— start MATERIAL FOR THE TASK —
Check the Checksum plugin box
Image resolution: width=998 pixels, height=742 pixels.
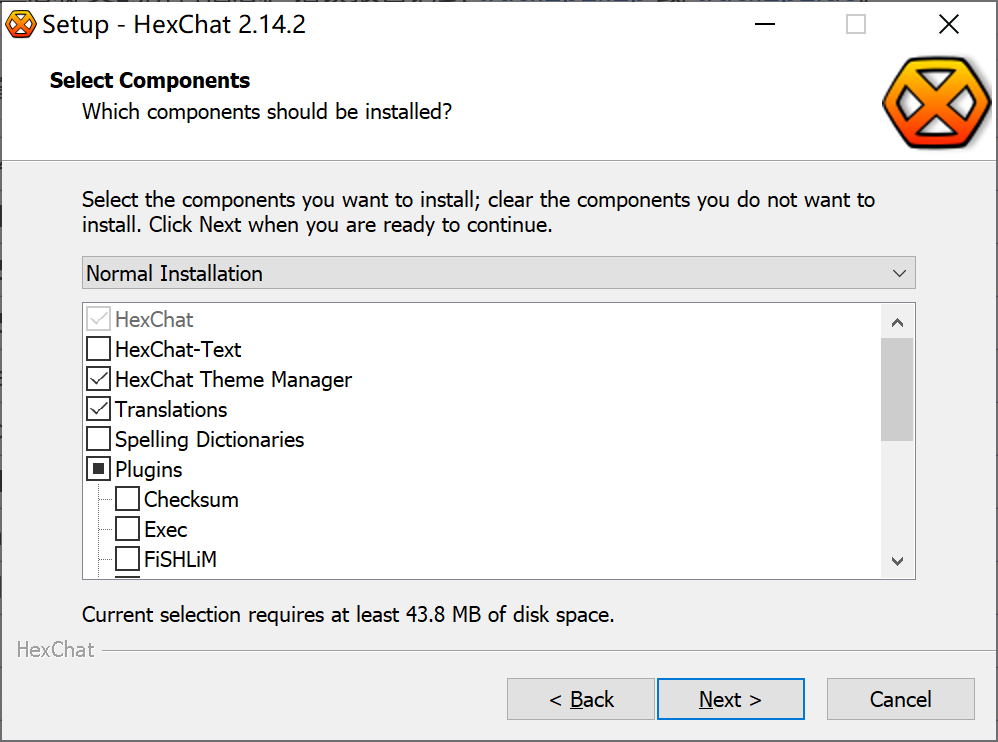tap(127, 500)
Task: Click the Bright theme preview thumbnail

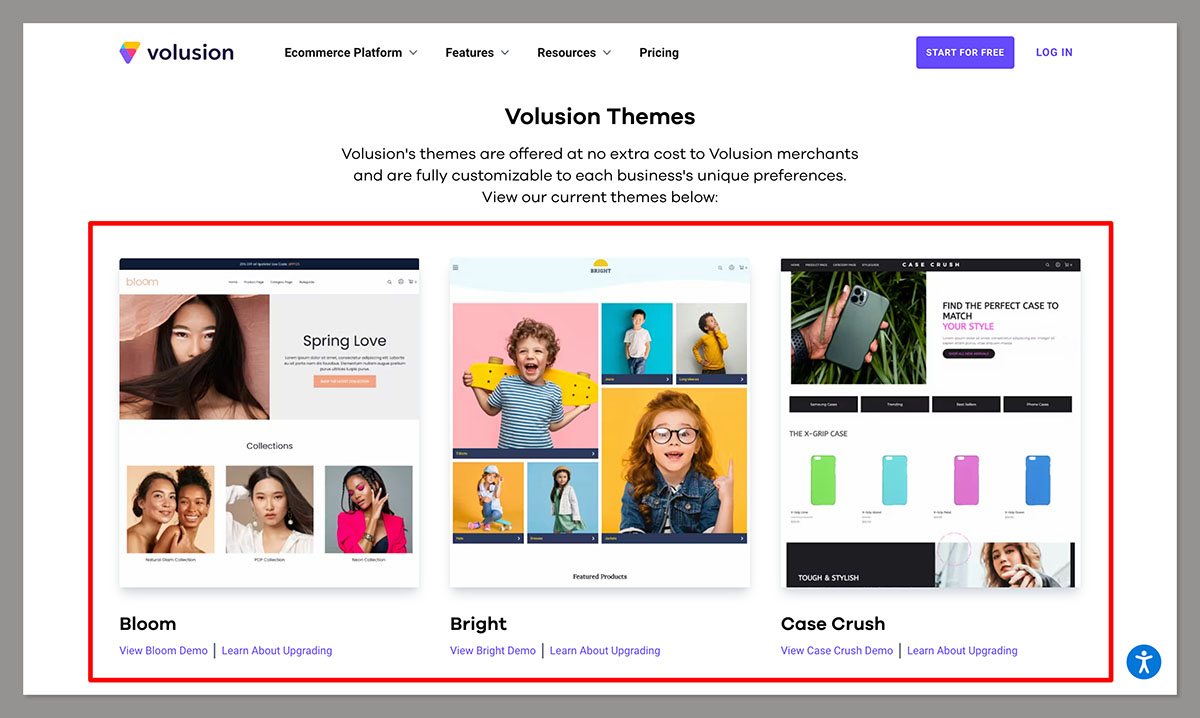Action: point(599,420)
— end MATERIAL FOR THE TASK —
### GOAL
Collect every line of the data above that contains the word "Click".

### WORKED ANSWER
Task: Click the Bright theme preview thumbnail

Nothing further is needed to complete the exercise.